§ **Dataset excerpts**
* * * * * * * * *

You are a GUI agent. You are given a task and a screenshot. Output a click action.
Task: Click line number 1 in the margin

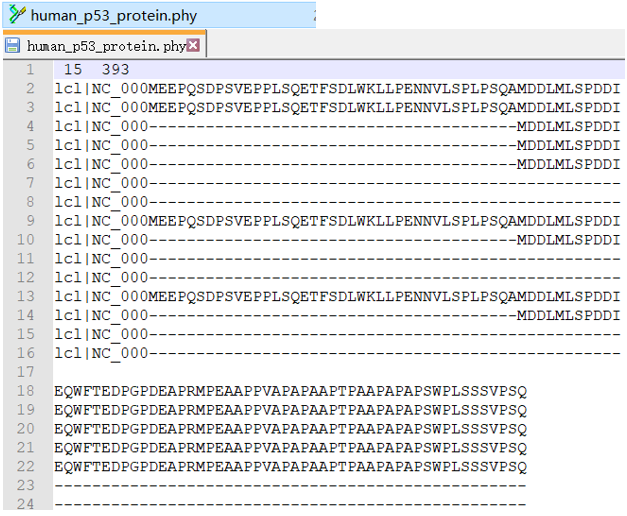click(x=30, y=70)
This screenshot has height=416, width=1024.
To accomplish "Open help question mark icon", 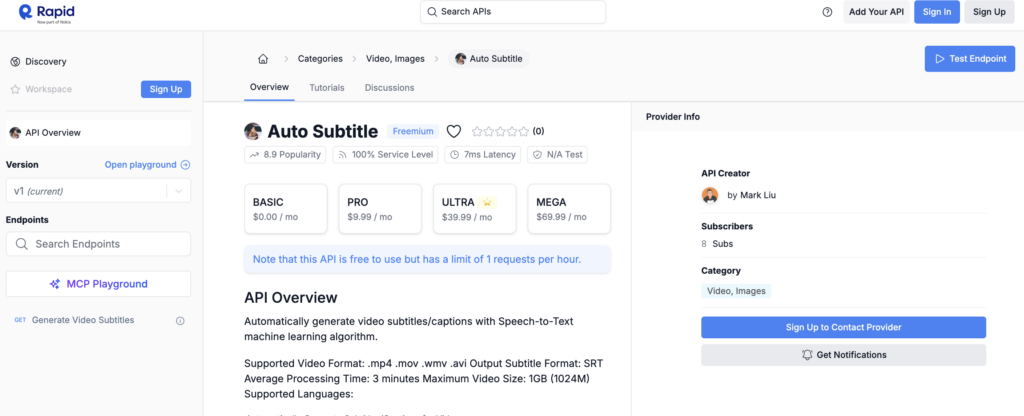I will point(827,12).
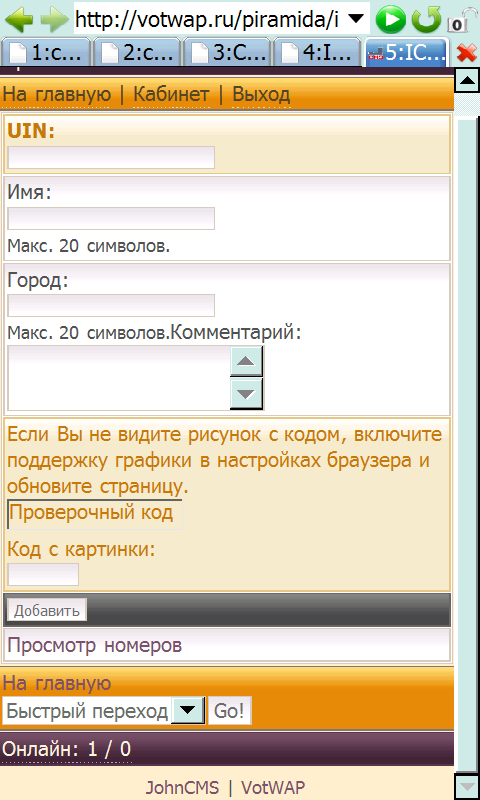Image resolution: width=480 pixels, height=800 pixels.
Task: Open the Кабинет link
Action: click(x=171, y=94)
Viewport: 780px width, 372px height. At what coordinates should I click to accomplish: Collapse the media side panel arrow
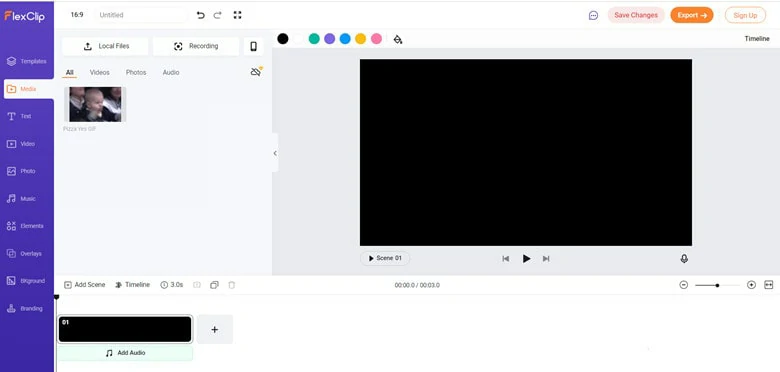(275, 153)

* * * * * * * * *

§ **Activity**
Copy every line of the material in which the word "screenshot" occurs.

§ **Response**
You are a GUI agent. You are given a task and a screenshot. Output a click action.
This screenshot has height=416, width=1024.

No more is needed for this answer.